Rather than manually stitching, you can reconstruct the full conversation from sequential llm_requests rows. Each request_body.input for turn N+1 contains all of turn N's prefix + turn N's response + any new tool results. So the last request_body before or at your target turn already has the full prefix. Just append that turn's response and your question.
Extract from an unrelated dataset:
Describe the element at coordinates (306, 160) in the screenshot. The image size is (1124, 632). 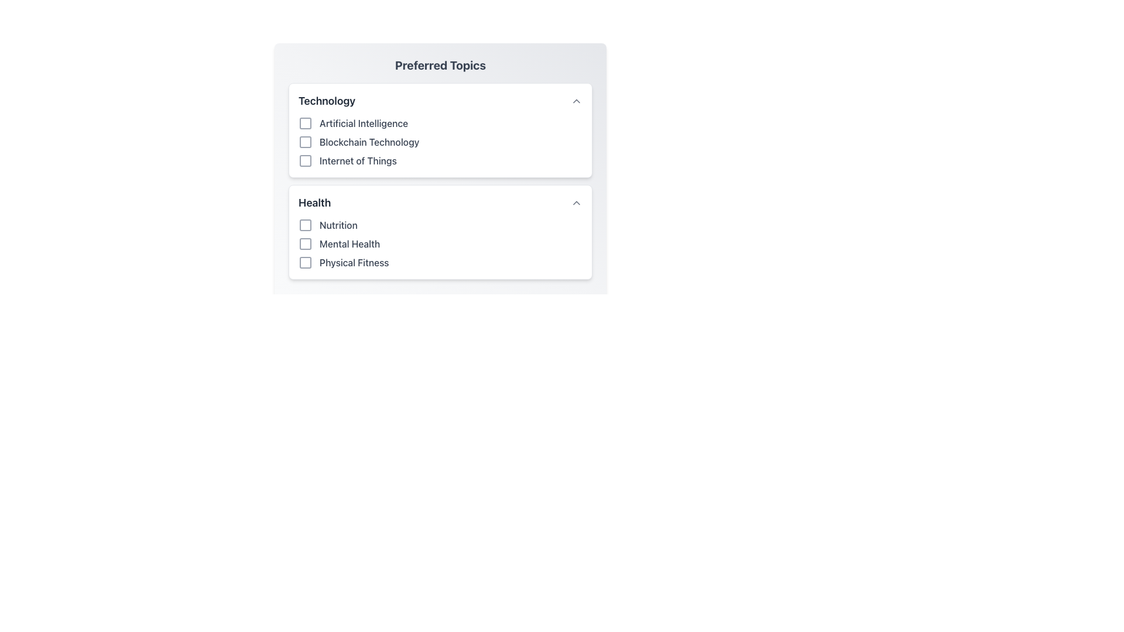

# To ask about turn 58's decision:
# 1. Load request_body from turn 58 (has full prefix)
# 2. Load response_body from turn 58 (has the model's decision)
# 3. Append response output items to input
# 4. Append your question
# 5. Send to API

6. View Grading Results

Check what a grader decided:

-- Grading edges for a specific critic run
SELECT ge.critique_issue_id,
       COALESCE(ge.tp_id, ge.fp_id) as ground_truth_id,
       CASE WHEN ge.tp_id IS NOT NULL THEN 'TP' ELSE 'FP' END as edge_type,
       ge.credit,
       LEFT(ge.rationale, 120) as rationale
FROM grading_edges ge
WHERE ge.critique_run_id = '<critic_run_id>'
ORDER BY ge.critique_issue_id, edge_type, ground_truth_id;

Check grading completeness:

SELECT COUNT(*) as pending FROM grading_pending
WHERE critique_run_id = '<critic_run_id>';
-- 0 = complete, >0 = still grading

7. View Critic Findings

SELECT ri.issue_id, ri.rationale,
       rio.locations
FROM reported_issues ri
LEFT JOIN reported_issue_occurrences rio
  ON rio.agent_run_id = ri.agent_run_id
  AND rio.reported_issue_id = ri.issue_id
WHERE ri.agent_run_id = '<critic_run_id>';

8. Cost Analysis

-- Per-run costs
SELECT agent_run_id, model, total_cost, total_input_tokens, total_output_tokens
FROM llm_run_costs;

-- Per-request breakdown
SELECT id, model, input_tokens, cached_input_tokens, output_tokens, latency_ms
FROM llm_requests
WHERE agent_run_id = '<run_id>'
ORDER BY created_at;

Tips

  • Turn IDs are sequential — lower llm_requests.id = earlier in the conversation. Use ORDER BY created_at to see chronological order.
  • The last request has the longest input — each turn appends to the conversation, so input_tokens grows monotonically.
  • Reasoning models (o-series, etc.) will have reasoning items in output with summary arrays showing chain-of-thought.
  • gpt-4.1-mini is the default grader model — it doesn't produce reasoning traces but is fast and cheap.
  • For speak-with-dead, using the same model preserves behavior fidelity. Using a stronger model may give better explanations but different reasoning.